Employers should remind staff of the risks of accidental loss of data or devices. This is not just about keeping devices password-protected; a 2014 Cisco report suggests that 44% of employees share work devices with others without supervision and that 46% of employees transfer files between work and personal devices, often using unauthorised services.
Is your security policy up-to-date and does it warn staff of modern security risks – or does it still refer to 'floppy disks'? Does it deal with so-called 'shadow IT', the name for systems built and used by employees separate from those provided by their institutional and employer provided IT department? Do you have disciplinary procedures in place to deal with employees who deliberately misuse company data?
As for social media, if an employee uses it in the course of their employment, who owns the social media accounts? A number of court cases in the UK and US over the past few years highlight the problems of using, for example, LinkedIn accounts and the issues they pose over the ownership of company contacts.
Employers should have a social media policy in place but the policy should be proactive rather than simply covering what not to do. Companies need social media, so a successful social media policy should enable employees within a structured and communicated framework. It should cover how corporate social media accounts are used and provide guidance on how personal social media accounts should be used with care; there are plenty of cases of employees being fired for criticising their employer and their clients on Facebook.
Take note, however, of the unpredictability of being online. Microsoft's recent attempts to use an artificially intelligent 'chatbot', created to automatically respond to questions on Twitter, had to be removed within days of operation after it began to tweet nonsense and racist comments. If an artificial intelligence is capable of this, then imagine what a real life employee can do.

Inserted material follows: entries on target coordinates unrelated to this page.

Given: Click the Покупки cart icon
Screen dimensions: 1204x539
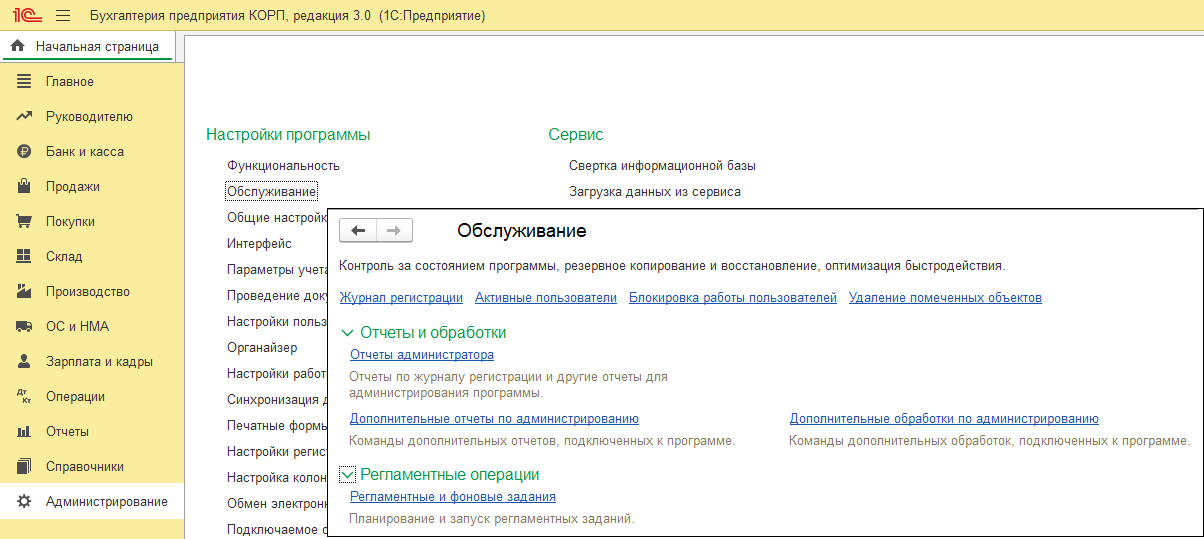Looking at the screenshot, I should point(25,222).
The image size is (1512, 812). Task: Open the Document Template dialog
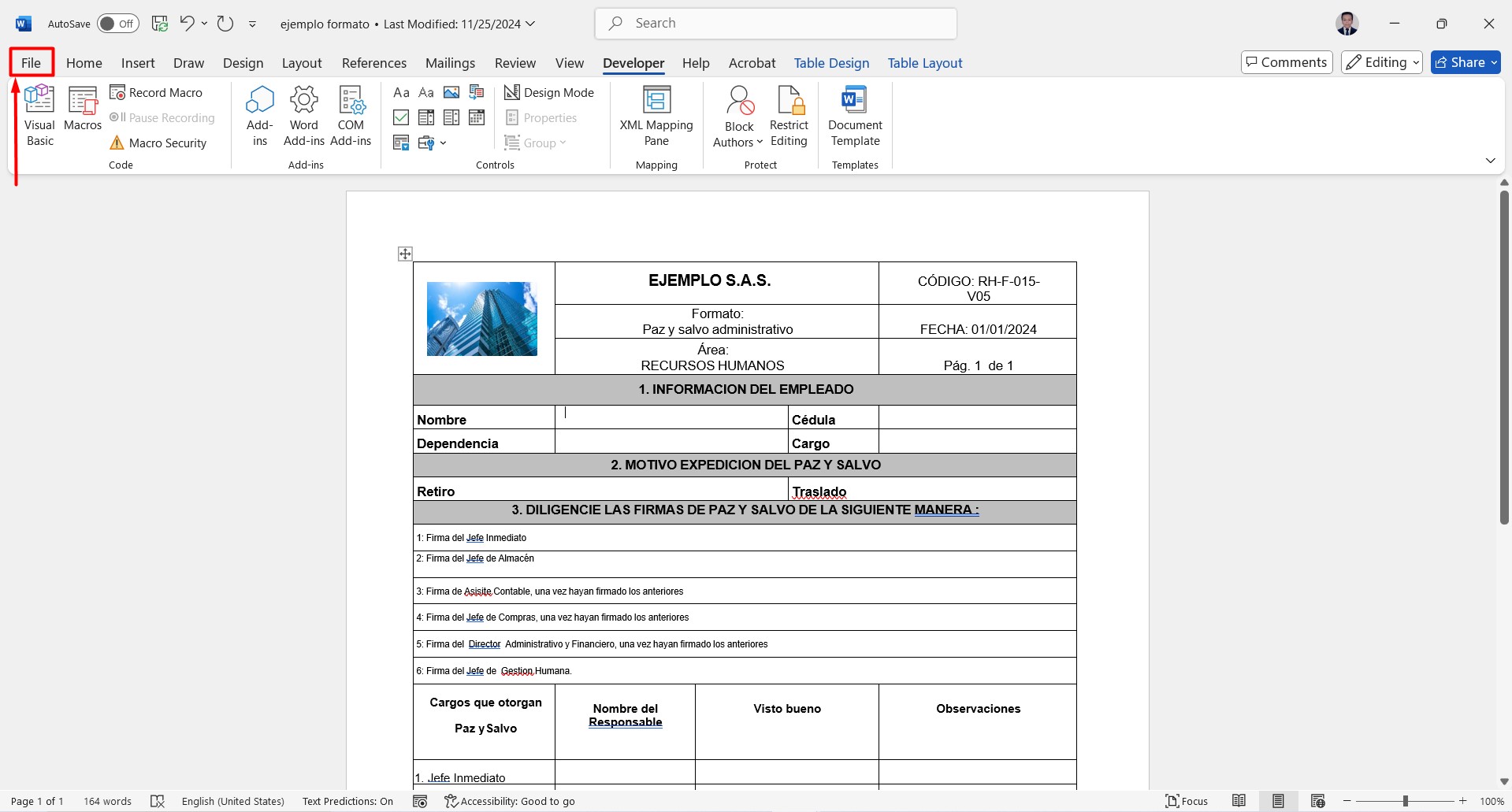[x=855, y=116]
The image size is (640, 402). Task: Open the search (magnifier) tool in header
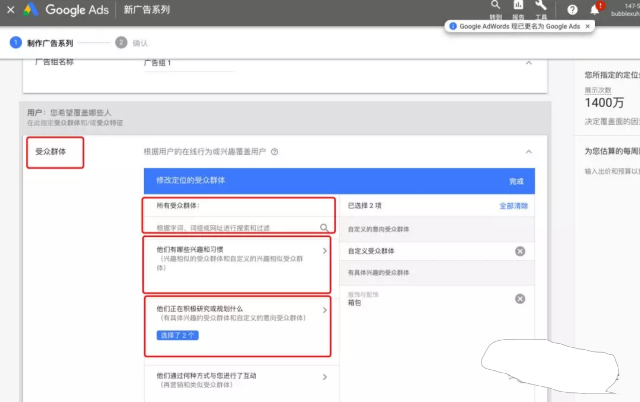(495, 6)
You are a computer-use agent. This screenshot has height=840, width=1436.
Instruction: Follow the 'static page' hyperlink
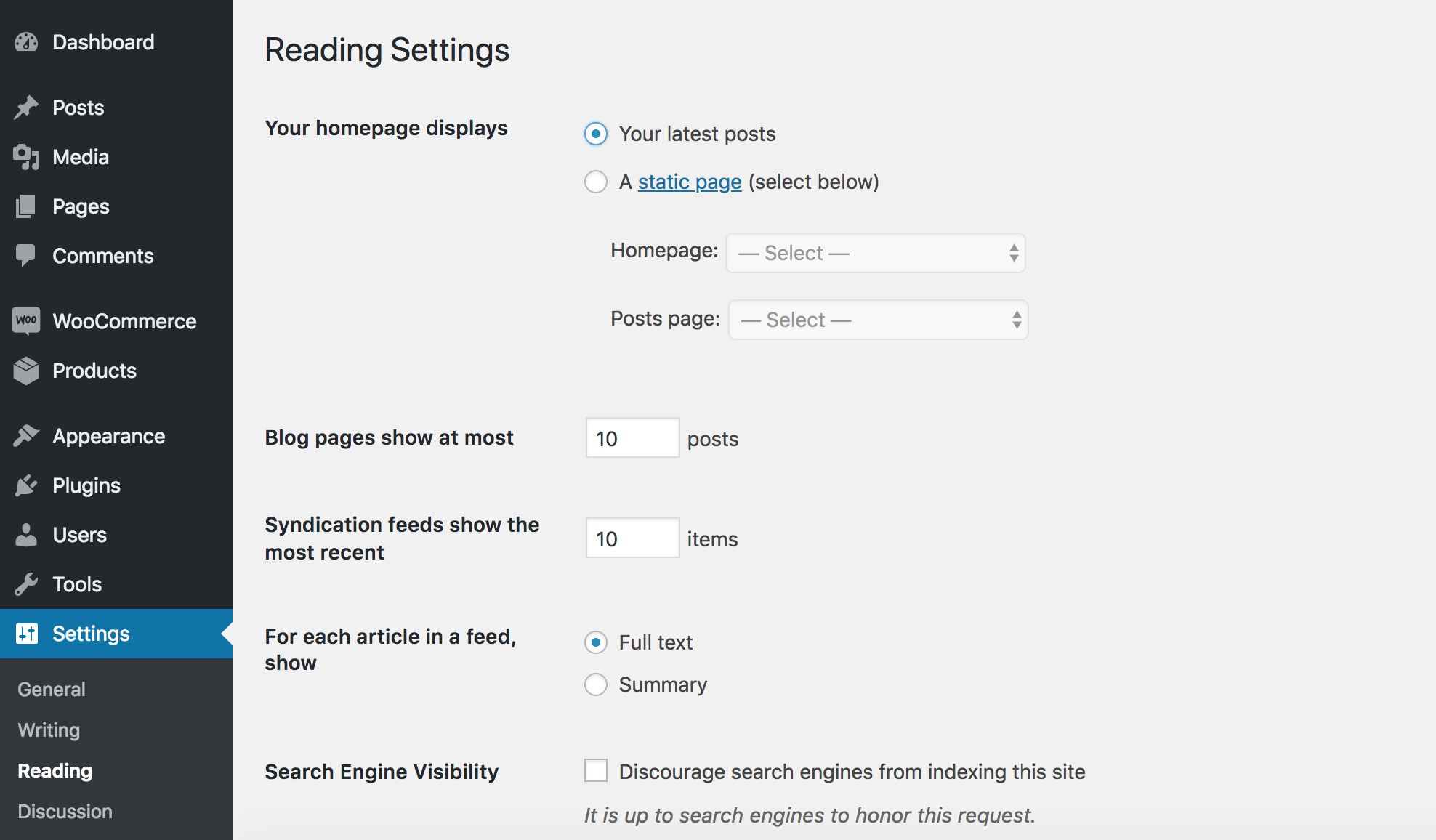click(689, 182)
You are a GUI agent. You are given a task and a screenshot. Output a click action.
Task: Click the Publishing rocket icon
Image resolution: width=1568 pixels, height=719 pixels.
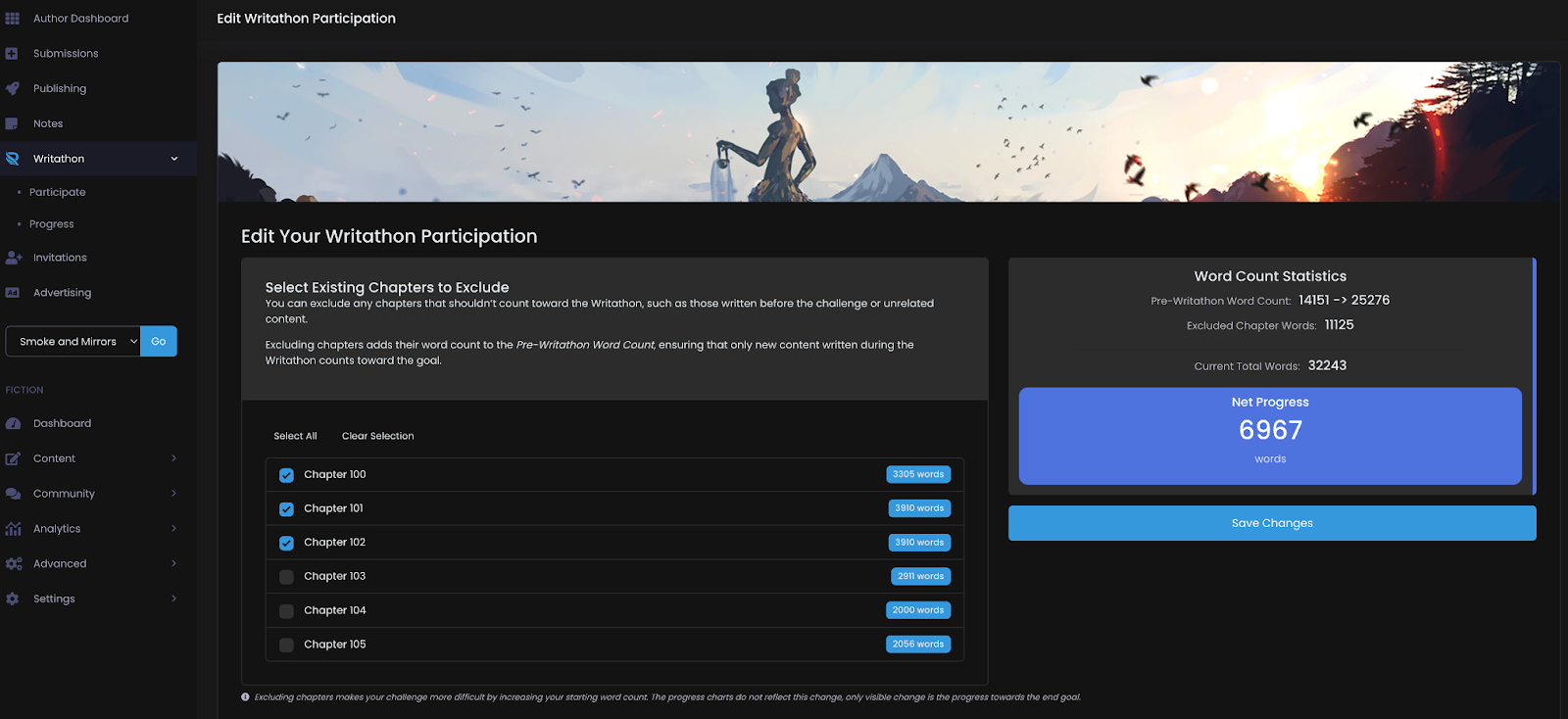12,88

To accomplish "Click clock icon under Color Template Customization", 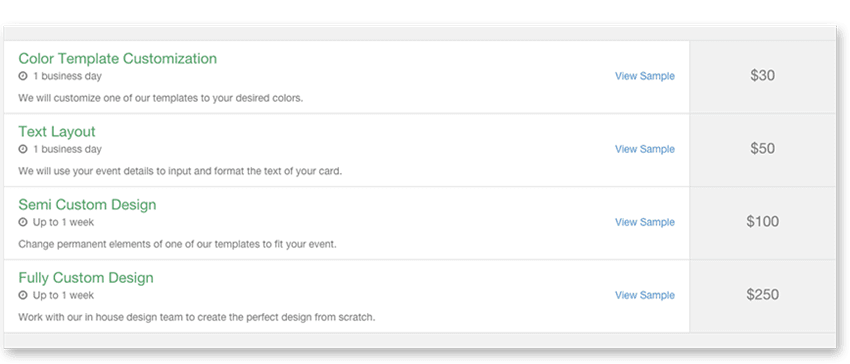I will coord(23,76).
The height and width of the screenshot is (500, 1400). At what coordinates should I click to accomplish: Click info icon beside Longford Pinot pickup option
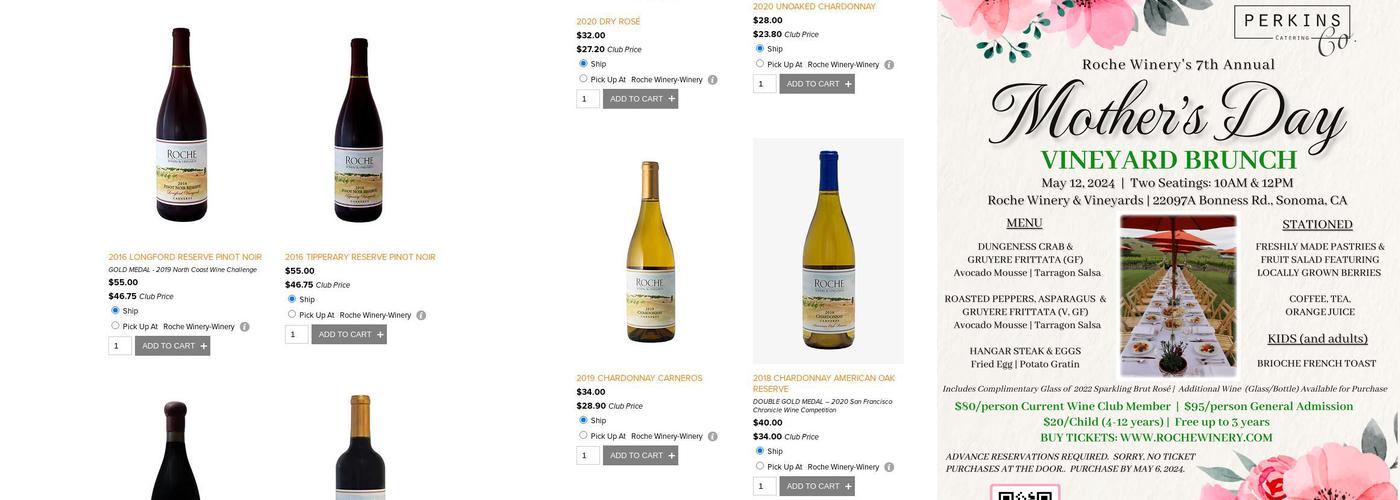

What about an employee who uses work devices excessively for personal matters? Companies seem to acknowledge that with employees having access to multiple mobile, connected devices and being available 24/7, it is inevitable that staff will access work devices for personal use. But to what extent can employers monitor such use?
Earlier this year, the European Court of Human Rights held that an employer who dismissed an employee for sending personal Yahoo Messenger chats while at work did not breach the employee's rights when reading his personal messages. The employer owned the device used to send the messages, so perhaps the ruling was not a big surprise. But many employees use their own devices, often known as Bring Your Own Device (BYOD), and some employers even encourage their employees to use personal, non-commercial apps like WhatsApp for work purposes. The line between business and personal mobile technologies is becoming ever more blurred.
Companies should therefore inform employees about how they will monitor activities at work. Employers should, however, be wary of straying into 'big brother' territory, like in the case of the Daily Telegraph newspaper which recently installed heat and motion sensors under desks to improve the office's energy efficiency, by tracking whether anyone was sitting at the table. The newspaper was criticised for employee surveillance and the sensors were swiftly removed.
Technology is becoming more of an intrusive factor in our work and, by extension, our personal lives. We can expect more claims against employers; already we see sickness claims relating to over-use of technology, from traditional RSI injuries to stress-related illnesses for making work demands over too many devices at anti-social hours. Employers must ensure that there are clear rules in place for all technology and move quickly to adapt.